::: Given records :::

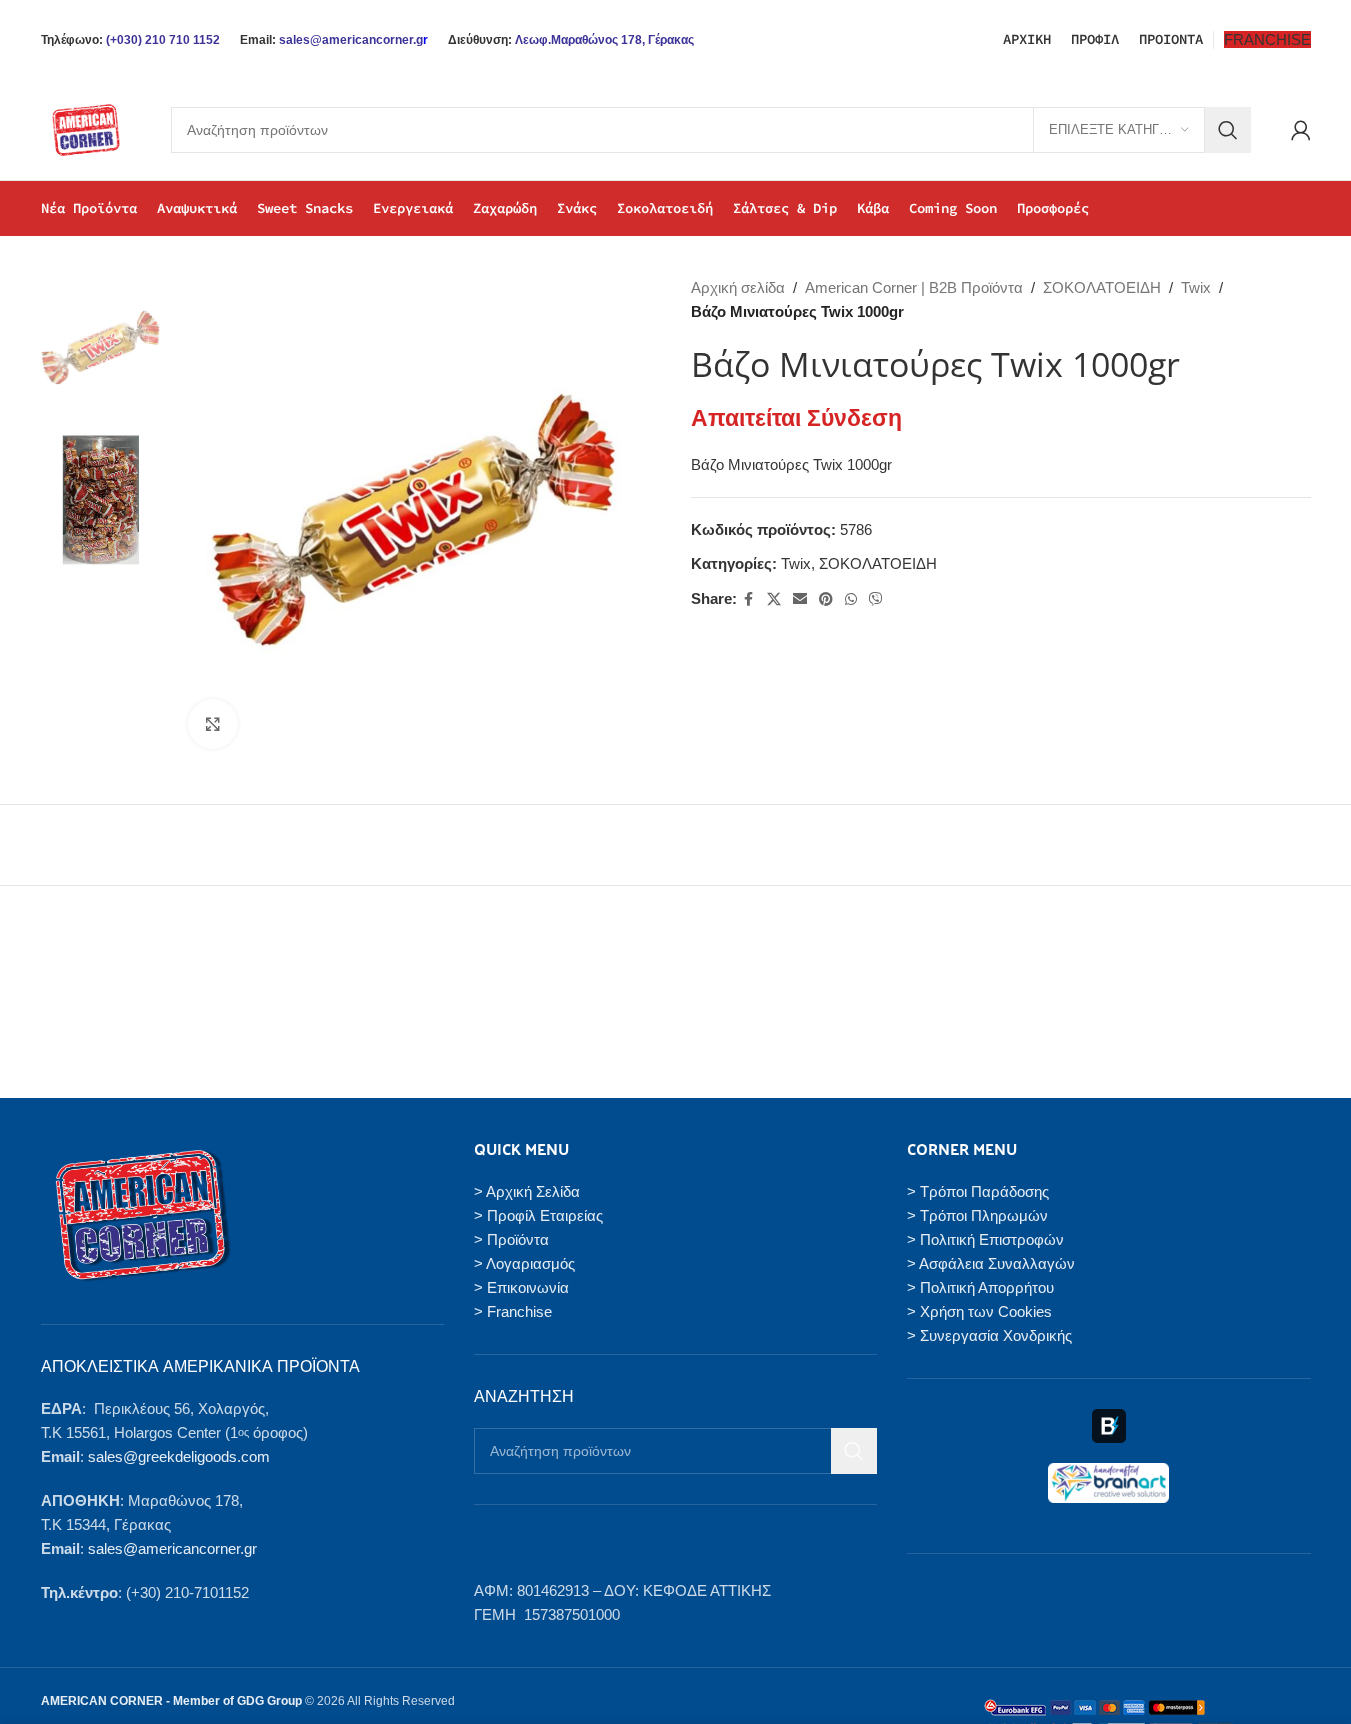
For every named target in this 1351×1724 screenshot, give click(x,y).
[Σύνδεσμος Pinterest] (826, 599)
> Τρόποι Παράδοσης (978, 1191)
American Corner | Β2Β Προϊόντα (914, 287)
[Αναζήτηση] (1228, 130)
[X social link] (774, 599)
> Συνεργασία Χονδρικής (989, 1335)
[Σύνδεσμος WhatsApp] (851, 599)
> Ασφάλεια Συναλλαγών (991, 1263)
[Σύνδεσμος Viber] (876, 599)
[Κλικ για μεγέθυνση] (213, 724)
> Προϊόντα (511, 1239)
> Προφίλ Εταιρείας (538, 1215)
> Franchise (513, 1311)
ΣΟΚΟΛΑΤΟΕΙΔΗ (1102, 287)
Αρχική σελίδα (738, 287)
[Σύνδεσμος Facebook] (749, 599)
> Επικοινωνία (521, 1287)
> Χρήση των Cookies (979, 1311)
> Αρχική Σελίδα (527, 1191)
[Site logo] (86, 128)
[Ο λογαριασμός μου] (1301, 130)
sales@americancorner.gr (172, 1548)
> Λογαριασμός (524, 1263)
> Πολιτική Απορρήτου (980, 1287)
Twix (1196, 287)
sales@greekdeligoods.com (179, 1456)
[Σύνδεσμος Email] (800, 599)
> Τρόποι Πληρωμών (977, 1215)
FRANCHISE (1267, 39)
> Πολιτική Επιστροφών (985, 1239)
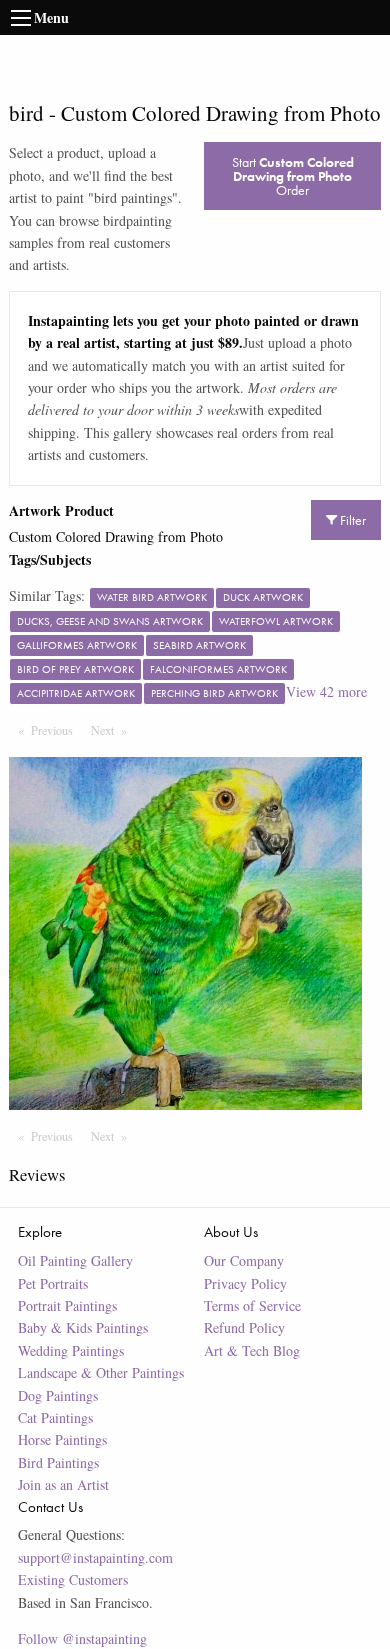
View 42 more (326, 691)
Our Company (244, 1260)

:::

*What is required*.
The lines you need are those containing "Πολιτική"; find them in the records and copy them.

*Expected answer*.
> Πολιτική Απορρήτου (980, 1287)
> Πολιτική Επιστροφών (985, 1239)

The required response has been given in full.